Darkness cannot drive out darkness; only light can do that. Hate cannot drive out hate; only love can do that.
I have to eat cole slaw to get a second plate? I'd rather eat my own shit. Seriously.
 
Was just there the other day. Timedog had to get his fried chicken on. I didn't want any. Had some potato wedges and still felt awful.
 
It reads like the author is encountering the poor and less fortunate for the first time.

Guy with his family probably can't afford meals for each of them. How hilarious.
 

Rentahamster

Rodent Whores
8 bucks all you can eat KFC with no time limit? Dang.

I guess they still must make a decent profit from it/get good exposure to keep it going.
 

TheSeks

Blinded by the luminous glory that is David Bowie's physical manifestation.
All you can eat chicken legs? Hell yeah, motherfuckers, I'm down.

(Sucks for those that abuse that deal but what can KFC really do about that other than discontinue the deal?)
 
Fun read.

KFC still holds an unnatural appeal to me, whereby just thinking about it makes me hungry. I know it's garbage, but it's irresistable. Would be worth going to one of these all you can eat deals just for the people watching.
 

GraveRobberX

Platinum Trophy: Learned to Shit While Upright Again.
Hey at least it's not Church's Chicken, that Bullet Shield Glass wouldn't last minutes
 

Plywood

NeoGAF's smiling token!
And a man sitting by the front window kept getting a new plate, eating just a few bites before he dumped the rest in the garbage.
Fucking hell. What a pile of human shit.
 

GraveRobberX

Platinum Trophy: Learned to Shit While Upright Again.
I haven't had Church's in ages.

Used to be pretty good if I recall.

By my house (a little far from walking distance)

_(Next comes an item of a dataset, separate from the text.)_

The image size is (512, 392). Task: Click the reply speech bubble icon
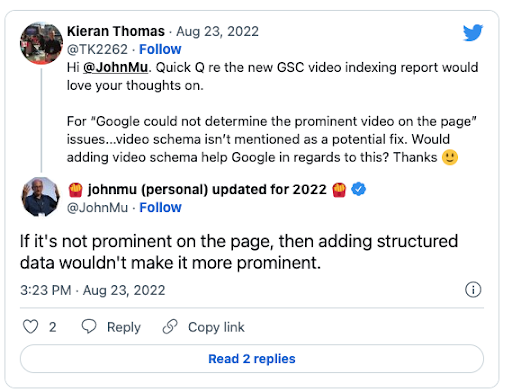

We have a White Castle with Church's Chicken offerings truly the Blessed Mecca where I worship time to time

Sliders, Church's Chicken, Onion Rings.. Oh My!
 
By my house (a little far from walking distance)

We have a White Castle with Church's Chicken offerings truly the Blessed Mecca where I worship time to time

Sliders, Church's Chicken, Onion Rings.. Oh My!

The hell?

That's so much better than the KFC/Pizza Hut combos we get 'round here. I feel cheated.
 
Between this and all the other fast food specials or other junk food specials in general that run after a Broncos victory(And there have been many), Colorado will be losing that leanest state ranking very soon.
 

Kenai

Member
I'm not a huge fan of KFC's chicken, but I will still tear up their Mac and Cheese. I'm glad that's not part of the deal or I'd be so bitterly jealous of the area.